То ли у моих недоброжелателей перевелись наемные убийцы, то ли они по какой-то причине оставили меня в покое. Я подошел к профессорскому особняку, и мое сознание обожгла жуткая мысль: киллеры могли оставить меня в покое только по той причине, что они выполнили свою главную миссию. И эта мысль жгла меня свинцом до тех пор, пока я не увидел на пороге профессора – живого и невредимого.
– …Особенно мне нравится его ранний цикл, – тараторила бабушка Кюлли, нарезая белоснежное сало тонкими длинными ломтиками, как картофель для фритюра. – Вот, к примеру, такая баллада… На эстонском, конечно, она звучит намного лучше, но… Слушайте!
Белая гвоздика предала меня,
Белая гвоздика обо мне забыла,
И холодной ночью стылая луна
В темное окно скупо мне светила.
Белая гвоздика – зависть все же черная,
Красоте твоей юной позавидовала… позавидовала…
Ой, а дальше-то как? Вылетело из головы… На эстонском языке помню, а на русском нет…
Она шлепала сморщенными голубоватыми пальцами себя по лбу, но продолжение стиха так и не вспомнила.
Я думал про Яну и профессора. Зачем Яна летит в Испанию, причем в то же время, что и профессор? Может, ей стало известно, что он не внял моему предостережению, проявил упрямство, и теперь она устремляется за ним, чтобы там, на месте, уберечь его от опасности, известной только ей?
Это предположение показалось мне наиболее правдоподобным, и я даже несколько повеселел, когда представил, как мы с Яной тайно друг от друга неотвязно ходим за профессором, оберегая его драгоценную жизнь. Ну, хорошо, я делаю это потому, что хочу сохранить не только профессорскую, но и свою жизнь тоже, отчасти, за приличный гонорар. Но отчего Яна так дорожит профессором? Обыкновенная соседка по балкону, которую Веллс даже не очень-то хорошо помнит… Ответ на этот вопрос я получил почти одновременно с горшочком, в котором под слоем сыра была запечена фасоль и свинина.
– Но этот стих мало кто знает, – сказала бабушка Кюлли, ставя передо мной подставку со специями. – Осторожнее, очень горячо!.. Особенно популярны стихи, которые позже положили на музыку. Вы, конечно, слышали «Элегию»? Хит сезона! И никто не знает, что лет двадцать назад я помогала Лембиту перевести ее на русский. Я тогда часто подрабатывала на литературных переводах, потому что мы с Лембитом очень нуждались. Это только последние месяцы Лембит стал много зарабатывать. Я бы сказала, баснословно много, и его прежние заработки, включая институт и Фонд, кажутся просто смешными… Так вот, «Элегия»!
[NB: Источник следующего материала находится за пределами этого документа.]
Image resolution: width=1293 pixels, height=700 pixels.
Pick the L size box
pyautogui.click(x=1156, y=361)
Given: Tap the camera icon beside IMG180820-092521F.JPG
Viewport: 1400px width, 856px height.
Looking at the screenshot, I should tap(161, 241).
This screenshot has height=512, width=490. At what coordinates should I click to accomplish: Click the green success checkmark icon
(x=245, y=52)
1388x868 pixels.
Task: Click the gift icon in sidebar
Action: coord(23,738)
Она встала у окна и попыталась войти в соответствующий «Элегии» образ: дрожащие сухие пальцы поднесла к виску, редкие брови выгнула страдальческим углом, прикрыла глаза и низким глухим голосом заговорила:
Реки-потоки людские
Бьются о заструг кварталов,
Сотни и тысячи судеб –
Для каждого утро настало,
Звезд голубых мириады –
Столько и глаз, и улыбок.
Тебя только нет в этом мире.
Меж стен, берегущих молчанье,
Немея, стоит пустота.
Как мне тебя не хватает,
Я не могу без тебя…
Голос ее надломился, ржаво скрипнул, старушка замолчала и затрясла головой.
– До сих пор волнуюсь, когда читаю это, – оправдывая свой конфуз, сказала бабушка Кюлли. – Это ведь он мне посвятил… Что же вы совсем не едите?
Вот так новость! Дэн поет песню на слова профессора Веллса! Что ж, теперь можно объяснить трогательную, жертвенную заботу Яны Ненаглядкиной о профессоре. Как же! Она боготворит его не меньше, чем самого Дэна. Дэн поднял до пронзительной высоты слова, родившиеся в благородном челе профессора лингвистики. Разве могла Яна остаться безучастной, случайно узнав, что на ее кумира готовится покушение?
Горшочек с фасолью я осилил лишь наполовину и под предлогом того, что хочу покурить, вышел во двор. Уже стемнело, было тихо и безветренно, лишь мелкий моросящий дождь усыпляюще шумел в кронах парковых деревьев. Конечно, приятно млеть на кухне, слушая лирику из уст заботливой старушки, но нельзя забывать о своих обязанностях. На всякий случай я извлек из-за пояса нагретый моим телом пистолет и пошел вокруг дома. Двор хорошо освещался фонарями, расставленными, словно сторожевые вышки, по углам забора. Тем не менее я подолгу всматривался в темные пятна кустов, прежде чем зайти за угол.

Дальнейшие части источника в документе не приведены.